— begin GIVEN DATA —
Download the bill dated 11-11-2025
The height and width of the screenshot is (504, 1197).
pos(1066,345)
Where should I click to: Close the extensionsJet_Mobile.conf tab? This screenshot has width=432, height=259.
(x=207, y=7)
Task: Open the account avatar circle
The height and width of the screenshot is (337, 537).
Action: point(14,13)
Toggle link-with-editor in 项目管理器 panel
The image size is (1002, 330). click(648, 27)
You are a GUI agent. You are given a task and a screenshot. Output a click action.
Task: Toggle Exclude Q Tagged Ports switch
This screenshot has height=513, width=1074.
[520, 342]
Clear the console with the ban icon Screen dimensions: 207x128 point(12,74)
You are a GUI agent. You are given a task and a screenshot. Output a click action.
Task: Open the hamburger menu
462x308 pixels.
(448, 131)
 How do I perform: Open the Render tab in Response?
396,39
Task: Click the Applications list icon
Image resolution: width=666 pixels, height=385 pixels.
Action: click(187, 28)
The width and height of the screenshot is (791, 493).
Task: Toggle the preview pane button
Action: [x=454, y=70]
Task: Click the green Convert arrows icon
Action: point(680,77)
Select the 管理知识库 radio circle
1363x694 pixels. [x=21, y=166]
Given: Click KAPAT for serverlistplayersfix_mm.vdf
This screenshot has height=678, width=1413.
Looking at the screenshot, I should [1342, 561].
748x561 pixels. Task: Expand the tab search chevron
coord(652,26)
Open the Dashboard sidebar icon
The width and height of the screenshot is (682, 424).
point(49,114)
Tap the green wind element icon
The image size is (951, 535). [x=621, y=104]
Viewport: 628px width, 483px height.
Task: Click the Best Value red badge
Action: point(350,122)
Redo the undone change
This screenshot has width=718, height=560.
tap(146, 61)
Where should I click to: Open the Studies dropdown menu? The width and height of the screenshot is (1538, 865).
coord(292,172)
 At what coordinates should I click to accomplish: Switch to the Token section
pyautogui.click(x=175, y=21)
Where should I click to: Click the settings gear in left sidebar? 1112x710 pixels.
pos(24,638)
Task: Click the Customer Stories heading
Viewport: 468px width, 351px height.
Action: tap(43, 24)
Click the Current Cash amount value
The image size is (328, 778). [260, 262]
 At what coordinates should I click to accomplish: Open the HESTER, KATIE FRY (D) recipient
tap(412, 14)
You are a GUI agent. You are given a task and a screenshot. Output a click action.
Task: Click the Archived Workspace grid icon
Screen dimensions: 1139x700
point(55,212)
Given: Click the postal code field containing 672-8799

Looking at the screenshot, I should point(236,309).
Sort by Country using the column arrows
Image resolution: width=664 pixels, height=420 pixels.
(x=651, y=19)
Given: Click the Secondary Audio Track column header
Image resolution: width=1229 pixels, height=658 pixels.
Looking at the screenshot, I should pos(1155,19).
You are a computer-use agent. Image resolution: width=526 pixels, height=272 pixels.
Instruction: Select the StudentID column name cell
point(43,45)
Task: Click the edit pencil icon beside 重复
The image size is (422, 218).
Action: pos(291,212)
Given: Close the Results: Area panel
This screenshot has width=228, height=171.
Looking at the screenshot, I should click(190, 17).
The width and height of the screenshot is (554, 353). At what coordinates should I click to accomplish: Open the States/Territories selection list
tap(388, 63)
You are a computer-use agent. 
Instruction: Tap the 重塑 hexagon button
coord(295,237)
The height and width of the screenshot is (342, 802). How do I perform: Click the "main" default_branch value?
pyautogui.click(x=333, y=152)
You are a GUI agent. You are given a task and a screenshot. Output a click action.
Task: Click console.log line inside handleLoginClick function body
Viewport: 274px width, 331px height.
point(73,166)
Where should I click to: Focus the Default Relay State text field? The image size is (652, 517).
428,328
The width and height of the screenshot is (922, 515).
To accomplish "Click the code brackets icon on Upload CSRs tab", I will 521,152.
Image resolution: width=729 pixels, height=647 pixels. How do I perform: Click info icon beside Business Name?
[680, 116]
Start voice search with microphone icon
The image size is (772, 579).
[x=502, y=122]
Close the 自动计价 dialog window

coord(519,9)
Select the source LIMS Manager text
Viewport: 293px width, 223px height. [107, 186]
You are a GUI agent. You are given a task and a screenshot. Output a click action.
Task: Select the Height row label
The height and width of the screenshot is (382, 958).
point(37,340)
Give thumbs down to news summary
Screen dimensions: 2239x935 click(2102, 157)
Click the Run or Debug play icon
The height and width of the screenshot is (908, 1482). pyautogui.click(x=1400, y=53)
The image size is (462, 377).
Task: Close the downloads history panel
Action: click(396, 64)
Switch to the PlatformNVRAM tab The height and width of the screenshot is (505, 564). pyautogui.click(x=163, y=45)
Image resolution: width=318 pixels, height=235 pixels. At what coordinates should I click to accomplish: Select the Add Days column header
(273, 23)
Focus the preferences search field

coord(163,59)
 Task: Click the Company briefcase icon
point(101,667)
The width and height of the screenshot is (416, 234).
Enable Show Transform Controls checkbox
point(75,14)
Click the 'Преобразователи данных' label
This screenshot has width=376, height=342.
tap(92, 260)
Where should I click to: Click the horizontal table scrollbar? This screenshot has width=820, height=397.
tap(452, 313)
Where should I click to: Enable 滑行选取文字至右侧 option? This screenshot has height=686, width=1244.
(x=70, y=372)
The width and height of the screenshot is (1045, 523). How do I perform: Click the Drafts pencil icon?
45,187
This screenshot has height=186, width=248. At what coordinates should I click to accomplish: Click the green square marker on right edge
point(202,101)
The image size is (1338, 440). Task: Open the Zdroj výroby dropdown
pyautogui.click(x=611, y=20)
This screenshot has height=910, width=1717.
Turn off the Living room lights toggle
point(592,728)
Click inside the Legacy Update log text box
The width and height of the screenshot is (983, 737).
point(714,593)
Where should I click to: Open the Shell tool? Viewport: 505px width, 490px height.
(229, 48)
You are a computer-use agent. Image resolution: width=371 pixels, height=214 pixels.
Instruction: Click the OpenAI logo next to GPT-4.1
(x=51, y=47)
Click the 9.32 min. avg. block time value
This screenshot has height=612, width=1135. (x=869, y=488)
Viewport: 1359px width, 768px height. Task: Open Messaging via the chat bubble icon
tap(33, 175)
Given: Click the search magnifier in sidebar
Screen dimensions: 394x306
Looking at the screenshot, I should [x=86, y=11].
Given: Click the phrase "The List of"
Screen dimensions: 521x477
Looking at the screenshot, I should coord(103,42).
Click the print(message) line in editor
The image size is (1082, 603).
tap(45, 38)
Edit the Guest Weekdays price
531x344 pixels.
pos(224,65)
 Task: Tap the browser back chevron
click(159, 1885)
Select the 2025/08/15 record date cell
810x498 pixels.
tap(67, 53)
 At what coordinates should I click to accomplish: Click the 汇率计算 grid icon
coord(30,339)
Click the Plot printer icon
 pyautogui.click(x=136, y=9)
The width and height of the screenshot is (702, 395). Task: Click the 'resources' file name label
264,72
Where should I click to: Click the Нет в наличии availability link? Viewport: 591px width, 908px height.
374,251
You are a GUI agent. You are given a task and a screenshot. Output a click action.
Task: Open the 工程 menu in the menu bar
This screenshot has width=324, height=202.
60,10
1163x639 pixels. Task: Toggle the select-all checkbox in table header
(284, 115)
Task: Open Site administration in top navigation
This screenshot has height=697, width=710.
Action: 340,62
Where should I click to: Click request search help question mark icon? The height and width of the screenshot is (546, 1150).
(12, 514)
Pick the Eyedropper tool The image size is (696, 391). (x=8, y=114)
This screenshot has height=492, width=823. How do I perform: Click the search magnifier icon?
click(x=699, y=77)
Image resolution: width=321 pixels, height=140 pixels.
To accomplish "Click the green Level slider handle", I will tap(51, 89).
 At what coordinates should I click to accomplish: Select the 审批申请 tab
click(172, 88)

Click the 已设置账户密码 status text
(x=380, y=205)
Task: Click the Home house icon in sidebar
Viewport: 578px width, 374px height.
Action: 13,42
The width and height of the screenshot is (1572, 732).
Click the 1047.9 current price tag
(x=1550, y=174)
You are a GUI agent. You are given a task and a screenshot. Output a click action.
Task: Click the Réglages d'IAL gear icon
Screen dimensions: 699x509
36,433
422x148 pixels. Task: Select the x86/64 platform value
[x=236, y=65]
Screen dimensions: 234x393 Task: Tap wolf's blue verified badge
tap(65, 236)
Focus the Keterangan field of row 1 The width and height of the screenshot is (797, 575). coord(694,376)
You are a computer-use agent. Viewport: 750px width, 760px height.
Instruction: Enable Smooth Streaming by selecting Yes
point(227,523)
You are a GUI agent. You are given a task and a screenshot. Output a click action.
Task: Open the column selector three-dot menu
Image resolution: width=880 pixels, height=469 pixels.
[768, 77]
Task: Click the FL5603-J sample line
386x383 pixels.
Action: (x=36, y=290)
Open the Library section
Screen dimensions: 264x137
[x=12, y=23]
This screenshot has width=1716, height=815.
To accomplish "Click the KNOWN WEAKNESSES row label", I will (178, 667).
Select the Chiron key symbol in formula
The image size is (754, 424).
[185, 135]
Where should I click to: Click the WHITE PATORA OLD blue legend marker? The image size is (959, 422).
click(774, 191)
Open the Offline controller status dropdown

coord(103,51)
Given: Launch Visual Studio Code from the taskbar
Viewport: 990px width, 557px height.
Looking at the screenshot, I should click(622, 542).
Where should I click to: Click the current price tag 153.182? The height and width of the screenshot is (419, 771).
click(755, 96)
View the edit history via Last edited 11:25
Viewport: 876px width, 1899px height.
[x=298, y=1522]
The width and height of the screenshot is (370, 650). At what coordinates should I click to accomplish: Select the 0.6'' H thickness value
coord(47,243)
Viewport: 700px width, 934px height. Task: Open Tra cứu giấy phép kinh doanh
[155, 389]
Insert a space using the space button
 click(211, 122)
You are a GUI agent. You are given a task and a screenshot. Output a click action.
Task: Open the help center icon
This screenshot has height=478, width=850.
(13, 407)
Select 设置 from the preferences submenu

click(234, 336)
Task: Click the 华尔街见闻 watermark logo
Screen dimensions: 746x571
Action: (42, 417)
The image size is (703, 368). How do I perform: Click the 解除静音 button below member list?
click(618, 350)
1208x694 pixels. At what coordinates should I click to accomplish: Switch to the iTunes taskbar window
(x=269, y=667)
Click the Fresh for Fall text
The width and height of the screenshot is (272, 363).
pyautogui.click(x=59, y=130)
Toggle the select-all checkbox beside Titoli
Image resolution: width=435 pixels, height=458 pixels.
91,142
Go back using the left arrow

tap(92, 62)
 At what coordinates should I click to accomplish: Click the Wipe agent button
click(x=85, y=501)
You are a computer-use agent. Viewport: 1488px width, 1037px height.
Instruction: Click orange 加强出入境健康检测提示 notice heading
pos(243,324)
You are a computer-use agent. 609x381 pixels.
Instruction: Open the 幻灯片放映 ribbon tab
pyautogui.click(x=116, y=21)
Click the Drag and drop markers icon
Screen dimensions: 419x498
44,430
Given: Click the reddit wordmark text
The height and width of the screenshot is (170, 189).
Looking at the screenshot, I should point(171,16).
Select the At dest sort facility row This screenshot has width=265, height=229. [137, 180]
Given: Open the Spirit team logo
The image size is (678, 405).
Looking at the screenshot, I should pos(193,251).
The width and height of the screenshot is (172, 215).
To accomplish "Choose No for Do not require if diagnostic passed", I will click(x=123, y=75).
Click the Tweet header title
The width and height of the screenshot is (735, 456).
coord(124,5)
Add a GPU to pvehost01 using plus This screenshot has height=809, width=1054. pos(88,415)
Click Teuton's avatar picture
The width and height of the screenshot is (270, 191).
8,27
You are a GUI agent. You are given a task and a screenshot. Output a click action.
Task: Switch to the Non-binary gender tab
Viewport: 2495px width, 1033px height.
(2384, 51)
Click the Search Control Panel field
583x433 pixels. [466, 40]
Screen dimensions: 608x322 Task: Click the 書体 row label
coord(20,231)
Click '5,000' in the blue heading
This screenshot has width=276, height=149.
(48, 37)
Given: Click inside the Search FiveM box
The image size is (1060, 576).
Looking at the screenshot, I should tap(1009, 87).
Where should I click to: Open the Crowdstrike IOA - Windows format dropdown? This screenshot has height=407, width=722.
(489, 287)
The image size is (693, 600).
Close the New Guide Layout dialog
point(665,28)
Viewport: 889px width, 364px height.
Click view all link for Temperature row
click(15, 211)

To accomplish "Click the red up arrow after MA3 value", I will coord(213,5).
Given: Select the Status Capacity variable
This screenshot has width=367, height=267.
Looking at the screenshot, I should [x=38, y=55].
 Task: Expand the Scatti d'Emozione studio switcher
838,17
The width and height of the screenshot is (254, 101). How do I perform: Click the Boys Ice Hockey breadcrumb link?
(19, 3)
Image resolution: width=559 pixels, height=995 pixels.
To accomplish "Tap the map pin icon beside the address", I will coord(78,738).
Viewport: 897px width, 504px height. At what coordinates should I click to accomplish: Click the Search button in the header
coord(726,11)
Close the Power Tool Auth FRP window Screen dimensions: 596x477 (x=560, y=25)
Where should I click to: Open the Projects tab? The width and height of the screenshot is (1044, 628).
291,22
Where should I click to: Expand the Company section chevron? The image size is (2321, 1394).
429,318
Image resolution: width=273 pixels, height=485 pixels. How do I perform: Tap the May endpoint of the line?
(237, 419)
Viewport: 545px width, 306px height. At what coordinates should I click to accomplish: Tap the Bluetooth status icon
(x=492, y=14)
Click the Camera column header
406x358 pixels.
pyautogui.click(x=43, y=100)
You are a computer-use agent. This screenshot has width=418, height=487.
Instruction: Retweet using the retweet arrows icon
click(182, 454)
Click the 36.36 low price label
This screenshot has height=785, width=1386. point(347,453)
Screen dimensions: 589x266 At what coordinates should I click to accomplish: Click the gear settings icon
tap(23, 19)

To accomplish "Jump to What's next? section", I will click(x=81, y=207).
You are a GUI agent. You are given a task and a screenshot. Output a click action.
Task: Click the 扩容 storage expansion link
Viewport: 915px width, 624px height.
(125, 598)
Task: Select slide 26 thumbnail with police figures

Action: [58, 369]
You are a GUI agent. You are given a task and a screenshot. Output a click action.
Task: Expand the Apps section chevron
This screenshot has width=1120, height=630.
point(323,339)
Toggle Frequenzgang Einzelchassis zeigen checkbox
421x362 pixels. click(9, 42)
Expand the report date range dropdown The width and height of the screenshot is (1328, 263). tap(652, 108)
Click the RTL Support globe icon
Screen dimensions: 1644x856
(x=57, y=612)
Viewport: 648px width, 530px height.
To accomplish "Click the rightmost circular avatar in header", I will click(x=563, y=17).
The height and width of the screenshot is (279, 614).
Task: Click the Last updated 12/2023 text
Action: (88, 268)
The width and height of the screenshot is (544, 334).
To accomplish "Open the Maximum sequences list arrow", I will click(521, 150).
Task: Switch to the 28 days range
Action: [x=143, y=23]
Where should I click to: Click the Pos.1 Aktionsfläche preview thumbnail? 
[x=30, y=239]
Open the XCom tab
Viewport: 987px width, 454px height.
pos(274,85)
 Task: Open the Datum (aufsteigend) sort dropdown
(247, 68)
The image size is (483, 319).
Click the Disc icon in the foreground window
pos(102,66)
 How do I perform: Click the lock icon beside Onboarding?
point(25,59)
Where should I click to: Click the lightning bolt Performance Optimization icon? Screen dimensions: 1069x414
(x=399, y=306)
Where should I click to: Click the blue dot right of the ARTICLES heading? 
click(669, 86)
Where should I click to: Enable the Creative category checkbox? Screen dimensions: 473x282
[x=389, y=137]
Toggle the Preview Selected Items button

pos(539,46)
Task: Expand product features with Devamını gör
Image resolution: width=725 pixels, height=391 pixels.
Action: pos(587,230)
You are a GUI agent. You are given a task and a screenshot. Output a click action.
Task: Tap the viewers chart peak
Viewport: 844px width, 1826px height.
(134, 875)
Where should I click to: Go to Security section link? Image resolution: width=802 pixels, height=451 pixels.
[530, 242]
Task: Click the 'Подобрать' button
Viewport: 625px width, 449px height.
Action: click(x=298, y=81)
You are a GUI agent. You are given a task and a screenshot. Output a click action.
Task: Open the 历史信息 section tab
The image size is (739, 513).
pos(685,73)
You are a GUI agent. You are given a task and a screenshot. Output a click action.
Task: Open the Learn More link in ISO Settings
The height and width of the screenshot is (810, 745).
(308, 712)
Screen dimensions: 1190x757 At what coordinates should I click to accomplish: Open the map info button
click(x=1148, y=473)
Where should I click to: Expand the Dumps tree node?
— end GIVEN DATA —
**EXERCISE**
Convert the rows from the start through the line containing "1363x694 pixels. [x=21, y=166]" into a numbered list, omitting blank lines.

**RESULT OF THE EXERCISE**
1. Download the bill dated 11-11-2025
2. The height and width of the screenshot is (504, 1197).
3. pos(1066,345)
4. Where should I click to: Close the extensionsJet_Mobile.conf tab? This screenshot has width=432, height=259.
5. (x=207, y=7)
6. Task: Open the account avatar circle
7. The height and width of the screenshot is (337, 537).
8. Action: point(14,13)
9. Toggle link-with-editor in 项目管理器 panel
10. The image size is (1002, 330). click(648, 27)
11. You are a GUI agent. You are given a task and a screenshot. Output a click action.
12. Task: Toggle Exclude Q Tagged Ports switch
13. This screenshot has height=513, width=1074.
14. [520, 342]
15. Clear the console with the ban icon Screen dimensions: 207x128 point(12,74)
16. You are a GUI agent. You are given a task and a screenshot. Output a click action.
17. Task: Open the hamburger menu
18. 462x308 pixels.
19. (448, 131)
20.  How do I perform: Open the Render tab in Response?
21. 396,39
22. Task: Click the Applications list icon
23. Image resolution: width=666 pixels, height=385 pixels.
24. Action: click(187, 28)
25. The width and height of the screenshot is (791, 493).
26. Task: Toggle the preview pane button
27. Action: [x=454, y=70]
28. Task: Click the green Convert arrows icon
29. Action: point(680,77)
30. Select the 管理知识库 radio circle
31. 1363x694 pixels. [x=21, y=166]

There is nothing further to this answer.